Ia hanya butuh makan dan asupan cairan yang cukup karena terus menangis tanpa henti selama berhari-hari, dan di sebelahnya, terdapat tersangka dari semua kesedihannya, duduk diam seolah tidak memiliki dosa apa-apa.

"Doyoung?" Mendengar suara Junghwan, membuat Doyoung mual seketika.

Yang dipanggil mulai menarik napas panjang sebelum ikut bicara, "Ngapain lo masih ada di sini?" Tanyanya tanpa menoleh sama sekali.

"Aku nemenin kamu, kak Hyunsuk bilang kalau kamu gak keluar kamar berhari-hari, dan kamu pingsan begitu ketemu aku tadi siang."

Doyoung tahu Junghwan bodoh, tapi ia tidak menyangka kalau mantan kekasihnya itu sebodoh ini karena alasan terbesar dari semua kesakitan yang ia rasakan adalah dirinya sendiri.

"Pergi." Perintah Doyoung.

"Tapi Doyoung, aku-"

"Gue gak butuh lo, mending sekarang lo pergi dari sini." Ucap Doyoung lagi sembari berusaha bangun dari tempatnya berbaring.

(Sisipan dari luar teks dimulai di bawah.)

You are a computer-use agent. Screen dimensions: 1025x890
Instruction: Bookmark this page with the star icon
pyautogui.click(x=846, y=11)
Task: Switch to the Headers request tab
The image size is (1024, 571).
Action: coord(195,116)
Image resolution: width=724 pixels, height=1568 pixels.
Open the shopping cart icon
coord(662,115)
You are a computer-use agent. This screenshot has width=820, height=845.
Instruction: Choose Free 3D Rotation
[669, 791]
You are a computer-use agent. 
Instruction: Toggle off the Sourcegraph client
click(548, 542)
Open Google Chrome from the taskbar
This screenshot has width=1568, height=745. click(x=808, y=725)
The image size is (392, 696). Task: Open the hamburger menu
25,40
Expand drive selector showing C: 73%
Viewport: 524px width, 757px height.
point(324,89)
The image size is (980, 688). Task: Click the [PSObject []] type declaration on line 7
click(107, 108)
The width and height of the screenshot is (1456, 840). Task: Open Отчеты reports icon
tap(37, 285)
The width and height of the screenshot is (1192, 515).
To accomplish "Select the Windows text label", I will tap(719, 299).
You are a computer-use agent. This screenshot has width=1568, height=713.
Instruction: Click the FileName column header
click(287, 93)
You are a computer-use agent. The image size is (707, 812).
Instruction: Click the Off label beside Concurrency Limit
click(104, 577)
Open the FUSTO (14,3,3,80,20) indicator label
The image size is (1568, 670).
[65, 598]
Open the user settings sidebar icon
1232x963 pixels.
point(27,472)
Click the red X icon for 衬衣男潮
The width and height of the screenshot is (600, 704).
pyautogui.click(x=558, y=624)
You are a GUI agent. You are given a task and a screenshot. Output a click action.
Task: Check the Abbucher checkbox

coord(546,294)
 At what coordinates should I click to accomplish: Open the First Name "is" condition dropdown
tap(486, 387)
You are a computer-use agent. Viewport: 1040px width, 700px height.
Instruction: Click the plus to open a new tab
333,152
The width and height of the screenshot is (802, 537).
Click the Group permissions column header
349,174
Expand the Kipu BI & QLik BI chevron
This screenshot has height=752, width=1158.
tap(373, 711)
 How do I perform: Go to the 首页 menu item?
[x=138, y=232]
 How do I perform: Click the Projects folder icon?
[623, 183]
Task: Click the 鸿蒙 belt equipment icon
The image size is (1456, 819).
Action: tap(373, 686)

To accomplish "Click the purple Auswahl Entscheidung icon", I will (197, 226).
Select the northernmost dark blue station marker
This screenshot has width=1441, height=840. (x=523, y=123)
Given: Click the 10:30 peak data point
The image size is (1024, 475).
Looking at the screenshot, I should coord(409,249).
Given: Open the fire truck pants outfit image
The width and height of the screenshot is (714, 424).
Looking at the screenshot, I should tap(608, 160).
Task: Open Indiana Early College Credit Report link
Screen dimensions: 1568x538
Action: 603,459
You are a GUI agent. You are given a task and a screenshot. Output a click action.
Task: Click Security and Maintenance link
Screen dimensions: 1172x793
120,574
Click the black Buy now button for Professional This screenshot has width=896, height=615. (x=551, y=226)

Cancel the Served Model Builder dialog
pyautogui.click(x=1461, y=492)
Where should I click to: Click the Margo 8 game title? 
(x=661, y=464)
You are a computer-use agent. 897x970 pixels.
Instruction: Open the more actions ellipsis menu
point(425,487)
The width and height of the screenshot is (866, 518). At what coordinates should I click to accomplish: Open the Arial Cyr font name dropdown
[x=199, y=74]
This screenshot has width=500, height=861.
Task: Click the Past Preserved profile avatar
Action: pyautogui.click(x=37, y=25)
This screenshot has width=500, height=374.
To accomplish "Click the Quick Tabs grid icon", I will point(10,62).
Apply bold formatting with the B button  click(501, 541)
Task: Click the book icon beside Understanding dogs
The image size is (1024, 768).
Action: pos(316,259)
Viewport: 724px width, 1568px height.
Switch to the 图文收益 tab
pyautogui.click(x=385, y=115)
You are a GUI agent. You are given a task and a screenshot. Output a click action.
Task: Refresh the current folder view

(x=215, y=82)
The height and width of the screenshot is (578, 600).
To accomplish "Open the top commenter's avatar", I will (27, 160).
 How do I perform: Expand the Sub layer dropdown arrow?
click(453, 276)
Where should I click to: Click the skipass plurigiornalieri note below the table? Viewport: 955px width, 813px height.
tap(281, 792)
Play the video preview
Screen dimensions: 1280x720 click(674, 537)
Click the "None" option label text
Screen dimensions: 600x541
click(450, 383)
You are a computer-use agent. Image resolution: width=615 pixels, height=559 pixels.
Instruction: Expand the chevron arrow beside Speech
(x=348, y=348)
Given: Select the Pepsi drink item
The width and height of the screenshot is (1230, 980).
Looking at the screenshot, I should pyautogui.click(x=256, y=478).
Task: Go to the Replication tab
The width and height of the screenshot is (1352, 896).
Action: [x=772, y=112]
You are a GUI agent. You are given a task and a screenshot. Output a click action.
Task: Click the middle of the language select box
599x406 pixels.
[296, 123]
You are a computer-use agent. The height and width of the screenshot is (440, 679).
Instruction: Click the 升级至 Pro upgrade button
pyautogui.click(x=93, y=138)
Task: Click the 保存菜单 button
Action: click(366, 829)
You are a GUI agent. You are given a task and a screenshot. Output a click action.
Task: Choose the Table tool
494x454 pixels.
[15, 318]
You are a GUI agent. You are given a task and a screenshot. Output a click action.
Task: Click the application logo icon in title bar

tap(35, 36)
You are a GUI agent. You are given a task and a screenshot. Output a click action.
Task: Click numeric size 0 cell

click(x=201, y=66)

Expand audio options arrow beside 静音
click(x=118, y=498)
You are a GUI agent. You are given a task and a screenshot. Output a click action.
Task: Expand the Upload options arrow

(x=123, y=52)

"Maafin aku Doyoung, aku beneran minta maaf atas semuanya tapi please dengerin aku dulu, aku bisa jelasin-"

Ucapan Junghwan berhenti sebab Doyoung yang tiba-tiba melempar kain lembab bekas kompresan tepat ke depan wajahnya.

"Pergi dari sini dasar brengsek! Gue gak mau liat muka lo lagi!" Suara Doyoung masih terdengar lemah walau dipenuhi amarah.

Junghwan mengusap wajahnya yang sedikit basah sebelum kembali menatap Doyoung yang terduduk di atas kasur, "At least aku harus mastiin kalau kamu makan dulu, tadi kak Hyunsuk anterin bubur." Ucap Junghwan, kali ini sambil meraih mangkuk yang ada di atas meja sebelah ranjang.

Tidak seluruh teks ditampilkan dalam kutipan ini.